Sorry if this is a little vague...I'm not really sure how else to explain.

The time complexity is an indicator of the runtime of a function relative to the amount of its input data.

given n data items for a function,

- O(n) means a function will simply pass over each data item "once". So doubling the input amout will double its duration.
- O(n
^{2}) would mean that a function for example has two nested loops over the data, so double the input amount and wait 4 times as long. - O(log n) for example would only need logarithmic time, e.g. when you give 10 times more input, the function will only take one "step" longer.
- O(sqrt(n)) thus means when you give 4 times the input of a call, the function will only take twice the time.

The Big-O-Notation only states how a function scales, but not how long it actually takes. For instance, the Big-O-Notation ignores constant factors. e.g. A function that iterates 4 times over some data (4x loop in sequence) has O(4n), and that is equal to O(n).

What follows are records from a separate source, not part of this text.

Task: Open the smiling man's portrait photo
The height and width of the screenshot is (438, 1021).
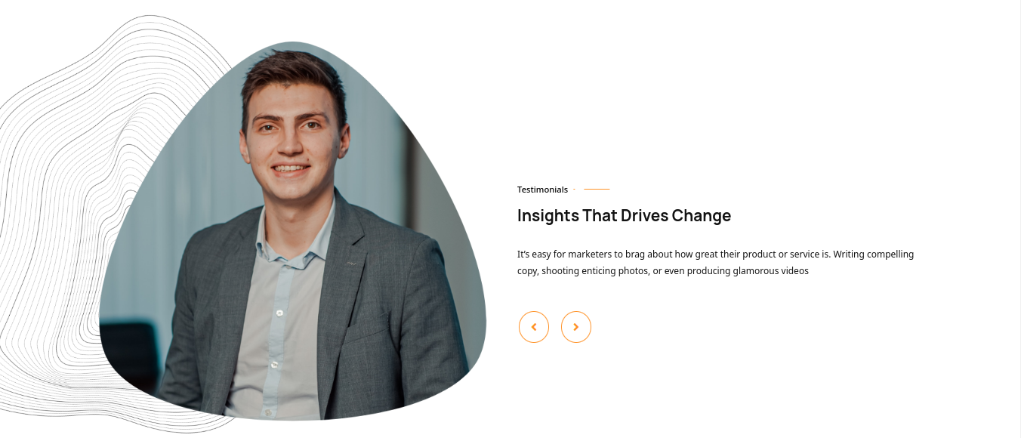Action: (293, 231)
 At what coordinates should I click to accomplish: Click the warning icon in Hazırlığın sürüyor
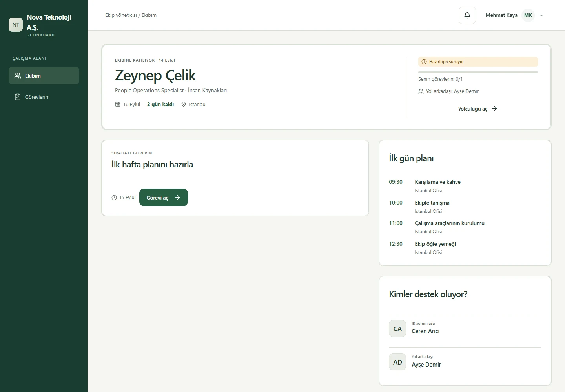pyautogui.click(x=424, y=62)
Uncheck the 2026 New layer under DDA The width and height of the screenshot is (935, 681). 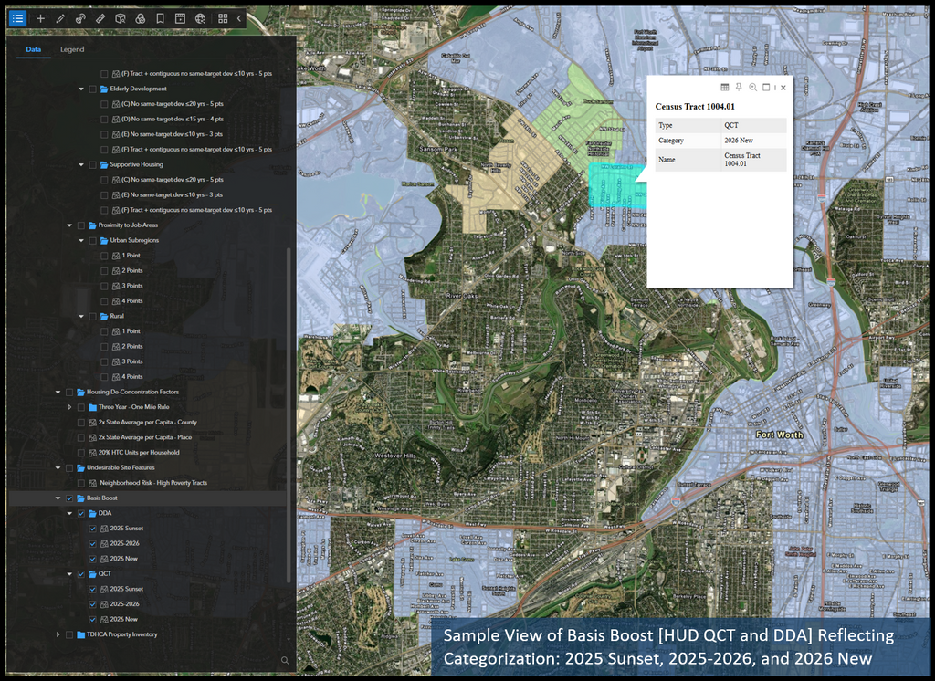92,558

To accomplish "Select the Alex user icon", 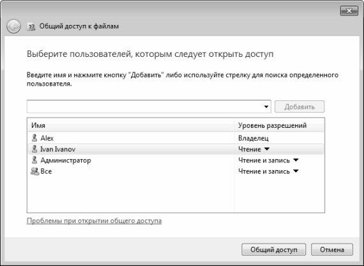I will 34,138.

This fact also shows why O(log_{10} n) is equal to O(log_{2} n): log_{10} n = (log_{2} n) / (log_{2} 10). As (log_{2} 10) is a constant factor, it can be omited in Big-O-Notation. Thus you can choose whatever log you like, it will not mean any difference concerning Big-O-complexity.

When you have two inputs, say lists A and B, you use two variables for there size, say n resp. m. A function that has complexity O(n^2 * log m) behaves as follows:

- doubling list A will result in much slower execution (i.e. 4x duration) but
- doubling list B will only result in only "one more iteration" over the A's processing duration of O(n
^{2}) (i.e. it will only take n^2 * (any unknown constant factor) longer.)

The answer to your question depends on B.

If B = O(n^4), then O(sqrt(B)) = O(n^2)

If B = O(n^2), then O(sqrt(B)) = O(n)

If B = O(n), then O(sqrt(B)) = O(n^(1/2))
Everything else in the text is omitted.